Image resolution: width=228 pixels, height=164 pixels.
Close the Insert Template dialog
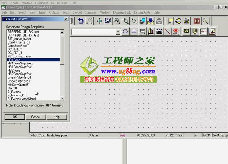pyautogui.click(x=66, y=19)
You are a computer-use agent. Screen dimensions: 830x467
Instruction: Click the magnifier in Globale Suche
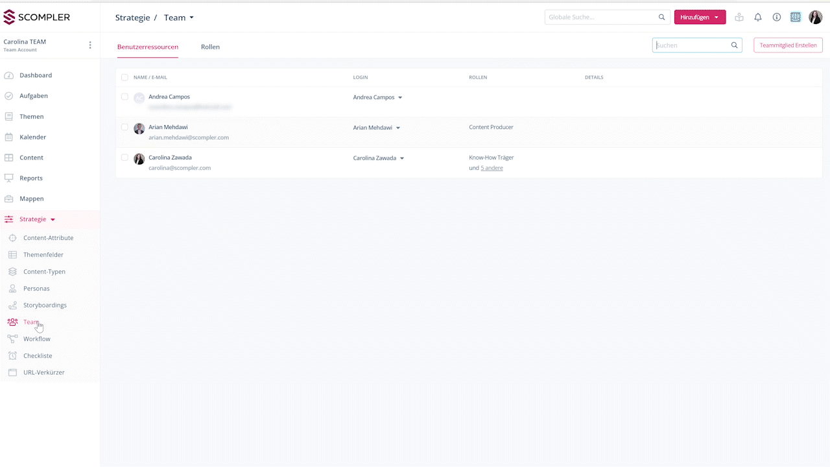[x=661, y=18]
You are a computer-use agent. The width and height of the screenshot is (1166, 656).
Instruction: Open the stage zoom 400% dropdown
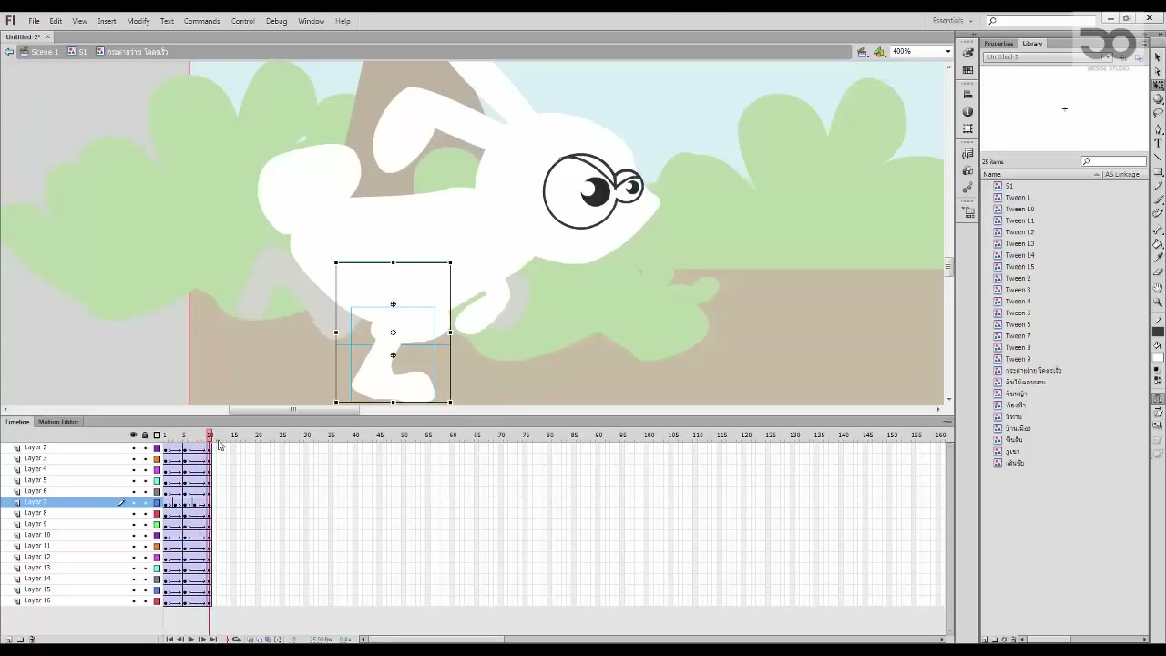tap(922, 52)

## What the exercise asks:
Return every line above word for word, minus images.

## Response to the exercise:
Image resolution: width=228 pixels, height=164 pixels.
Close the Insert Template dialog
pyautogui.click(x=66, y=19)
You are a computer-use agent. Screen dimensions: 830x467
Instruction: Click the magnifier in Globale Suche
[x=661, y=18]
You are a computer-use agent. The width and height of the screenshot is (1166, 656).
Instruction: Open the stage zoom 400% dropdown
tap(922, 52)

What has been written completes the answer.